Time Travel: An innate, if rarely used, ability of dragons and fire lizards. When travelling between, one must visualize one's destination accurately; apparently, this also includes time references. For example, if you visualize your destination in the morning, that's when you'll get there. It's even got a colloquial term in the story: "timing it".
Took a Level in Jerkass: Most notably with T'ton/T'ron and Mardra between Dragonflight and Dragonquest. Toric arguably qualifies as well.
Uncoffee: Klah, which is made from tree bark, started out as the colonists' ersatz coffee, and ended up filling the same cultural niche. It's explicitly stated to contain stimulants and taste exactly like hazelnut coffee. Dragonsdawn explains that coffee and tea plants can't flourish on Pernese soil, so the colonists looked elsewhere for their caffeine needs.
Unusual Euphemism: "Shards", "Shells", "Scorch it", and various other oaths are employed by Weyrfolk, mostly relating to dragons or Thread. Makes sense, as there's no religion on Pern, but respect for the dragonriders as saviors from Thread kind of fills a similar cultural role. "Fardling" is their variant of the "F" word. There's an index specifically for these in the early novels.
What Could Have Been: In The Masterharper of Pern Robinton is noted to have the ability to speak to (and hear) dragons, leading to his mother actually hoping that he would be Searched by a Weyr in order to get him out of their troubled home. Unfortunately no queens were laying when Robinton was of the optimal age to Impress a dragon.

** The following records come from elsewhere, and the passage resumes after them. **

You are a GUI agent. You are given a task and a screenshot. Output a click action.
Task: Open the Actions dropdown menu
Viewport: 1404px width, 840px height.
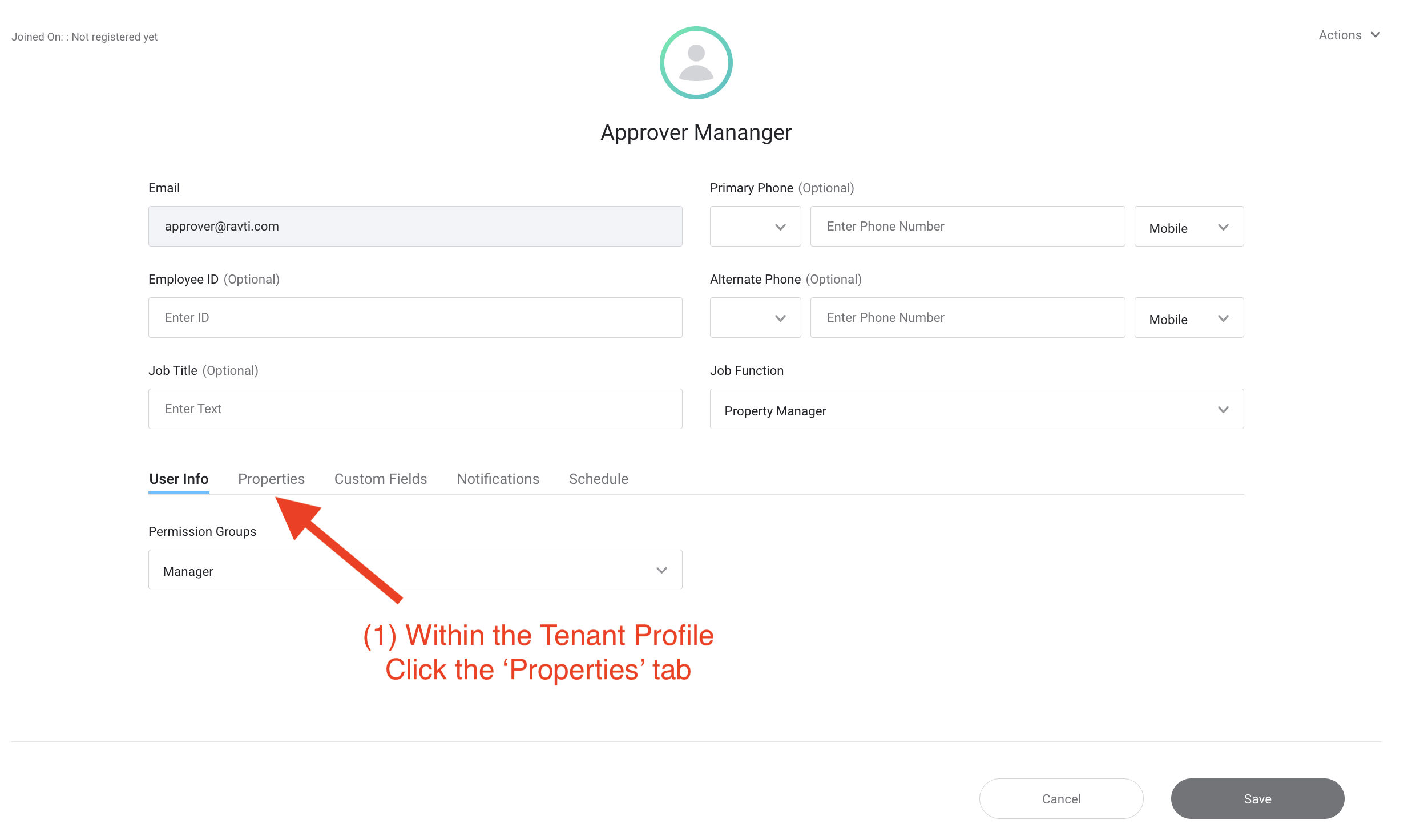pyautogui.click(x=1349, y=35)
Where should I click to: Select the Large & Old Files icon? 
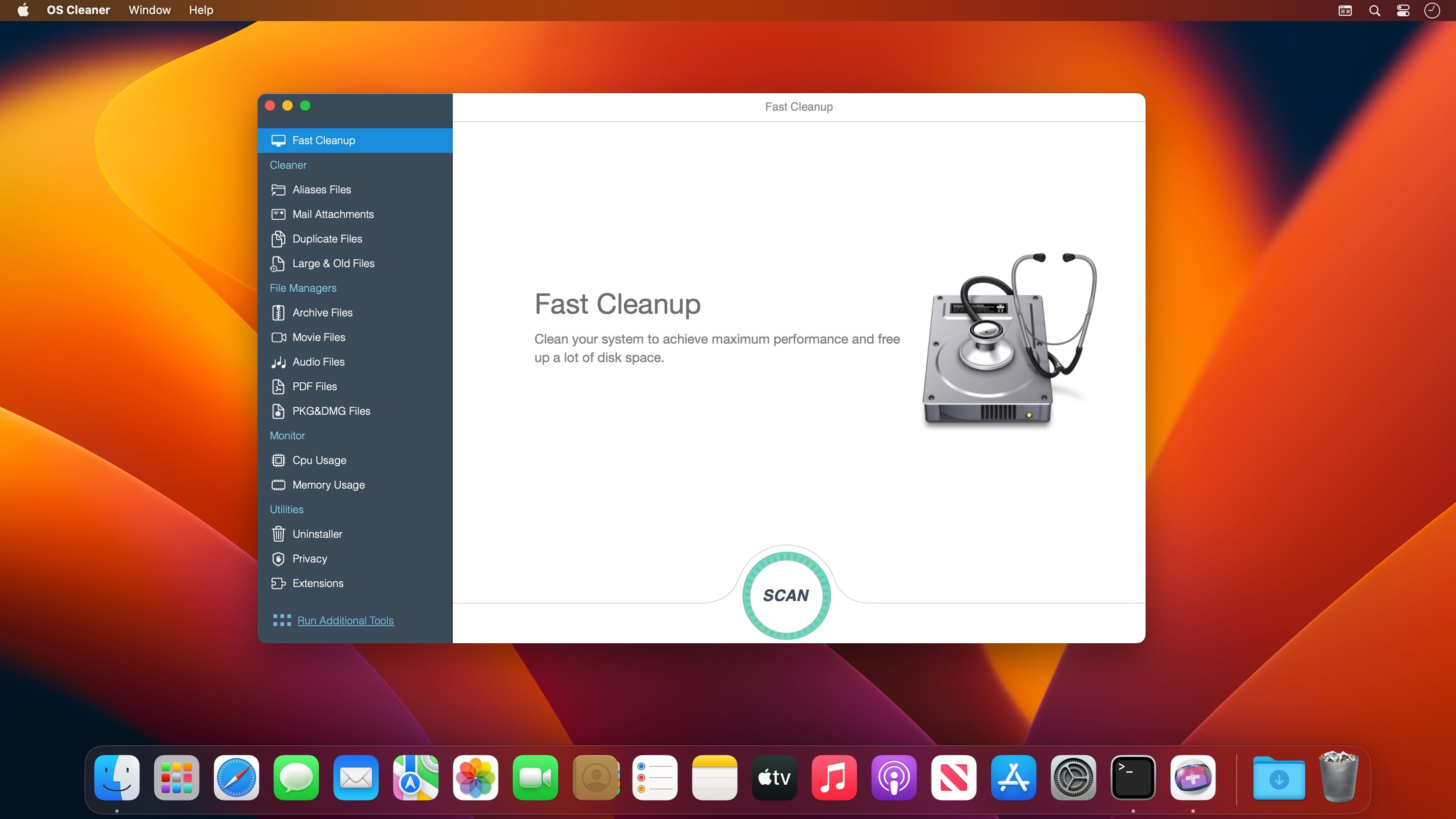pyautogui.click(x=278, y=264)
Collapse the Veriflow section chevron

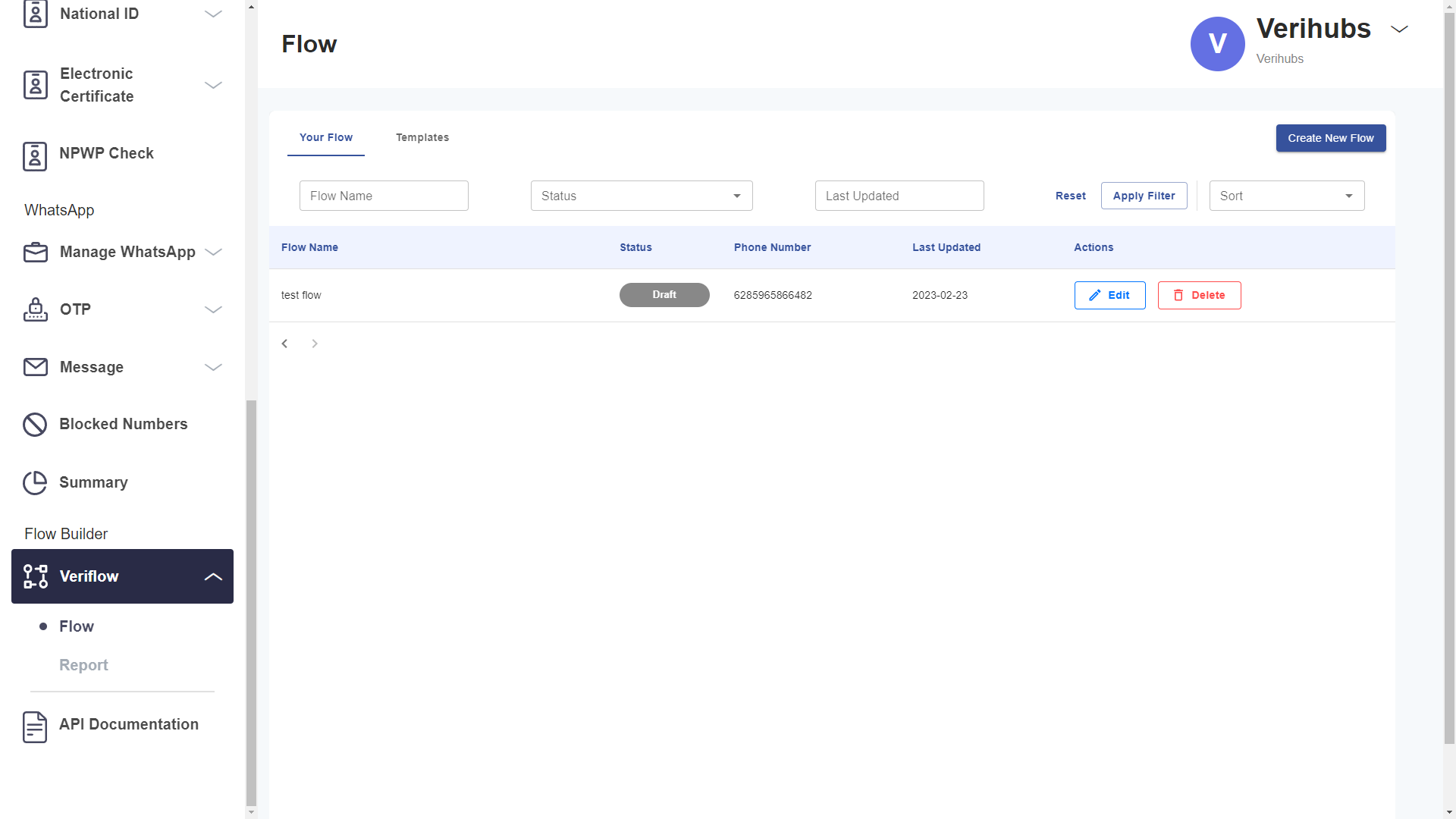214,576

Mardra abruptly vanishes halfway through The Renegades of Pern and is never mentioned again.
What Measure Is a Non-Cute?: Dragons? Gaze up in awe and go "whoa, cool!" Fire lizards? Gather round and Squee! over the pretties. Watch-whers? Chained to a wall as barely tolerated "watchdogs". Although they are shown as capable of friendship and loyalty, and their distant kinship to dragons is mentioned from book one, it is not until the prequels that their origin is revealed — partially failed experiments in creating a second type of dragon.
Wild Card: Toric of Southern, in particular, seems to go back and forth between grudging ally and scheming antagonist. For the most part he's an over-ambitious control freak who, for various reasons, dislikes most of the series' protagonists and enjoys inconveniencing them, but doesn't really cross the line into actual villainy; he can even be occasionally helpful. In the later books, however, he becomes more and more obsessive and secretive, and his agenda more overtly sinister.
Writers Cannot Do Math: Several of the Ninth Pass books are a bit inconsistent with their events and what year they took place in. For example, The White Dragon is repeatedly said to take place five years after Dragonquest, yet the date given - 15PP - is actually seven years afterwards. In one particularly jarring example, Readis is said to be seven at the beginning of The Dolphins of Pern, despite the fact that his parents only met each other five years prior.